JH: Yes, public spaces have long been the scene of protest and conflict in history, which we acknowledge in the book. Aside from the role of technology and social media, and the popularity of protestivals, one of the main features of recent protests worldwide has to do with how they are all responding to the different manifestations and impacts of neoliberalism. From debt and the housing crisis in Spain and austerity in Greece to gentrification in San Francisco, the issues that the local populations are facing all share a common thread in the way neoliberal practices are undermining the institutions of democracy that protect the rights and welfare of individuals and communities. The recent protests are part of a large process of mobilization, learning and reawakening to these challenges.

You begin by asking, “What is the significance of urban resistance and public space in the age of shrinking democracy and increasing enclosure?” What, briefly put, were your conclusions?

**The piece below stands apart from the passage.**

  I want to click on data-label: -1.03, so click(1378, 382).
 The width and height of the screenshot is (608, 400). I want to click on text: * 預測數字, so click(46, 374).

JH: Our main conclusion is this: These recent protests suggest the important role of public space in supporting active democracy at a time when our democratic institutions are being threatened and undermined by neoliberal practices and resurgence of totalitarianism.

More specifically, public space is important as a means for mass assembly and for bringing attention and visibility to issues that are important to communities and the society. By serving as a stage for contests of interests and perspectives, it is a space of learning. By enabling linkages of issues and challenges, it is also a space for re-scaling and re-politicizing, meaning that a local issue may be an outcome of systematic exploitation, and that this realization can trigger an engagement of political mobilization at a different scale.

Lastly, public space can serve as what we call grounds of alter-politics, a space where alternative visions of society and political engagement can take form.

Finally, you argue that with democracy in retreat globally, public space demonstrations and resistance have an even greater role to play in holding governments accountable to their people. Minus such resistance, you write, “democracy is at risk of becoming stagnant, narrow and obsolete.” Based on your research, what might the future hold for public spaces continuing to feed democracy, and even equity and justice?

JH: The future of public space and democracy is contingent upon our actions. In the wake of the recent protests, there have already been measures for policing taken by authorities that are intended to discourage assemblies or actions that lead to large gatherings. Big data and advanced surveillance technology, including facial recognition can be mobilized for the purpose of policing as well.

Our ability in fighting against these practices will determine the future of our democracy. With public space playing such an important role for freedom of speech and assembly and for holding institutions accountable to the public, the fight for public space is also a fight for democracy that protects equity and justice around the world.